→ **Task to complete**: Write each line out exactly, from the one containing "541x482 pixels. Task: Click" through the final line of the data, and keep pictures out of the copy.

[Collected data]
□ □ □

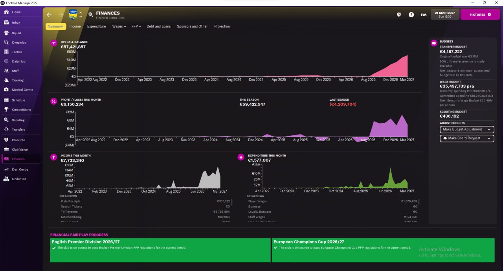Expand the FFP tab dropdown
Viewport: 503px width, 271px height.
[x=136, y=26]
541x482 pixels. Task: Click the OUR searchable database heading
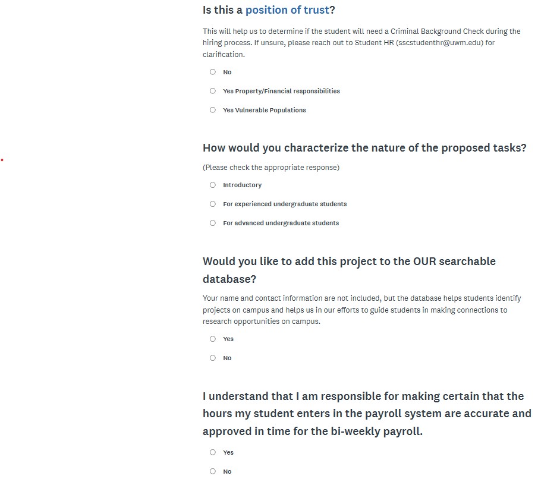pos(350,269)
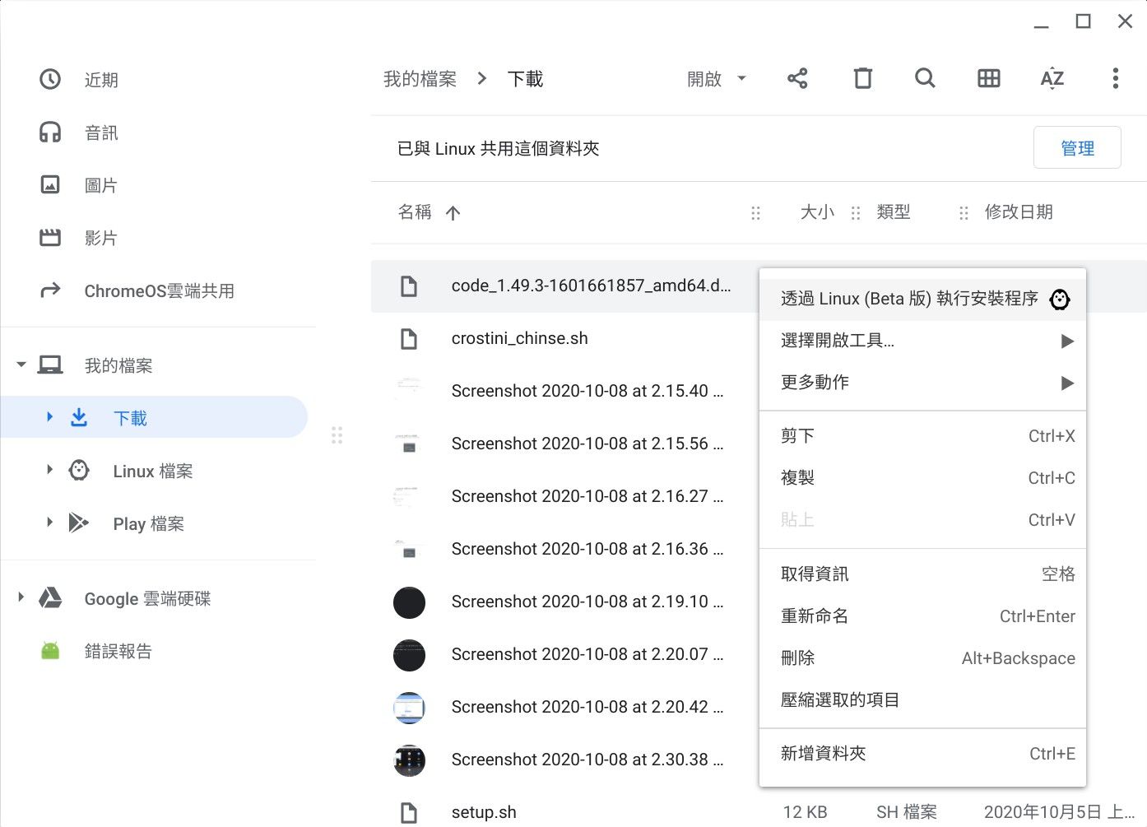Image resolution: width=1147 pixels, height=827 pixels.
Task: Select crostini_chinse.sh file
Action: [x=519, y=338]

□ □ □

→ **Written solution**:
541x482 pixels. Task: Click the OUR searchable database heading
pos(350,269)
Image resolution: width=1147 pixels, height=827 pixels.
Task: Select crostini_chinse.sh file
Action: [x=519, y=338]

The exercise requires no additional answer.